The interpretation sought to be given to these provisions enshrined in Section 389(1) and (3) of the Cr. P.C. is that the Court which convicts an accused person by reversing an order of acquittal has power to suspend the sentence and release the convicted accused on bail provided the convicted person satisfies the Court by which he is convicted that he intends to present an appeal. The scope of this phraseology ‘intends to present an appeal has been the subject of controversy before a Division Bench of this Court in B. Subbaiah’s case, supra, and the Full Bench of the Kerala High Court in Mammooty’s case, supra, B. Subbaiah’s case, is decided by the Division Bench of this Court without reference to the judgment of the Full Bench of the Kerala High Court in Mammooty’s case, supra. In B. Subbaiah’s case, supra, the High Court confirmed the judgment of conviction passed against the accused-appellant. Immediately after the pronouncement of the order, the learned Counsel for the accused made another application under Article 134A of the Constitution of India praying for grant of certificate of fitness to appeal to the Supreme Court of India. A written application was also made praying for suspension of sentence on the ground that the accused-appellant was desirous of preferring an appeal to the Supreme Court. After considering the submissions made by the learned Counsel, the Bench was of the view that that was not a case for grant of certificate of fitness to appeal to the Supreme Court under Article 134A of the Constitution of India and rejected the application.
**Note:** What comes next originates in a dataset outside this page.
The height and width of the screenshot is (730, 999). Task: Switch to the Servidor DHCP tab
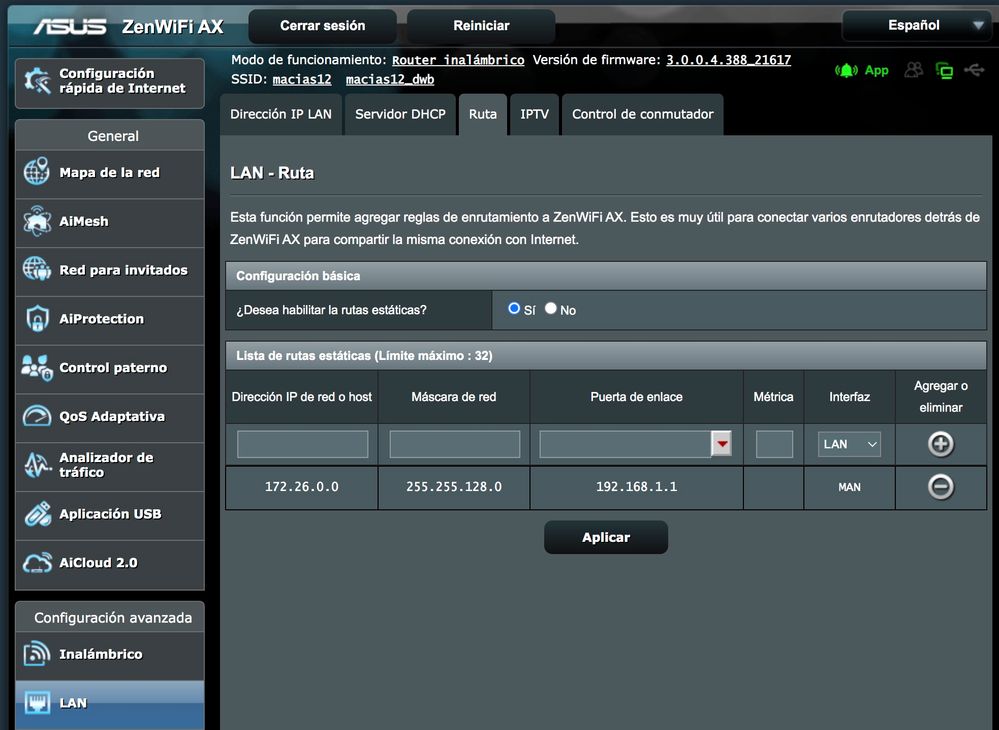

After rejection of the oral application, the
learned Counsel pressed another application for suspending the sentence fora period of six weeks under Section 389(3) of the Cr, P.C. It was argued on behalf of the State that Section 389(3) of the Code is not at all attracted to this case. Section 389(3) gets attracted only where the accused has got right of appeal and the sentence imposed does not exceed three years, then for reasons recorded the Court refused to suspend the sentence and grant bail. The Court has suspended the sentence and granted bail so as to enable the accused to present an appeal and seek appropriate order in the Appellate Court. Since the High Court has rejected the oral application under Article 134A of the Constitution of India, he has no right of appeal. Therefore, Section 389(3) is not attracted. However, the learned Counsel for the accused-appellant sought to repel this submission contending that he intends to file an application under Article 136 of the Constitution of India before the Hon’ble Supreme Court and seek leave to appeal to the Supreme Court and therefore Section 389(3) of the Code gets attracted. It was further submitted on behalf of the State by the learned State Public Prosecutor that Article 134 confers no right of appeal, but only a provision to seek leave to appeal to the Supreme Court and only when leave is granted, the accused can prefer an appeal before the Hon’ble Supreme Court. On consideration of these rival contentions, the Bench held at para 6 as follows:
“We are entirely in agreement with the submission made by the learned State Public Prosecutor that Section 389(3) applies only to the case where there is a right of appeal and that Article confers no right of appeal and therefore, the accused cannot invoke Section 389(3) of the Code”.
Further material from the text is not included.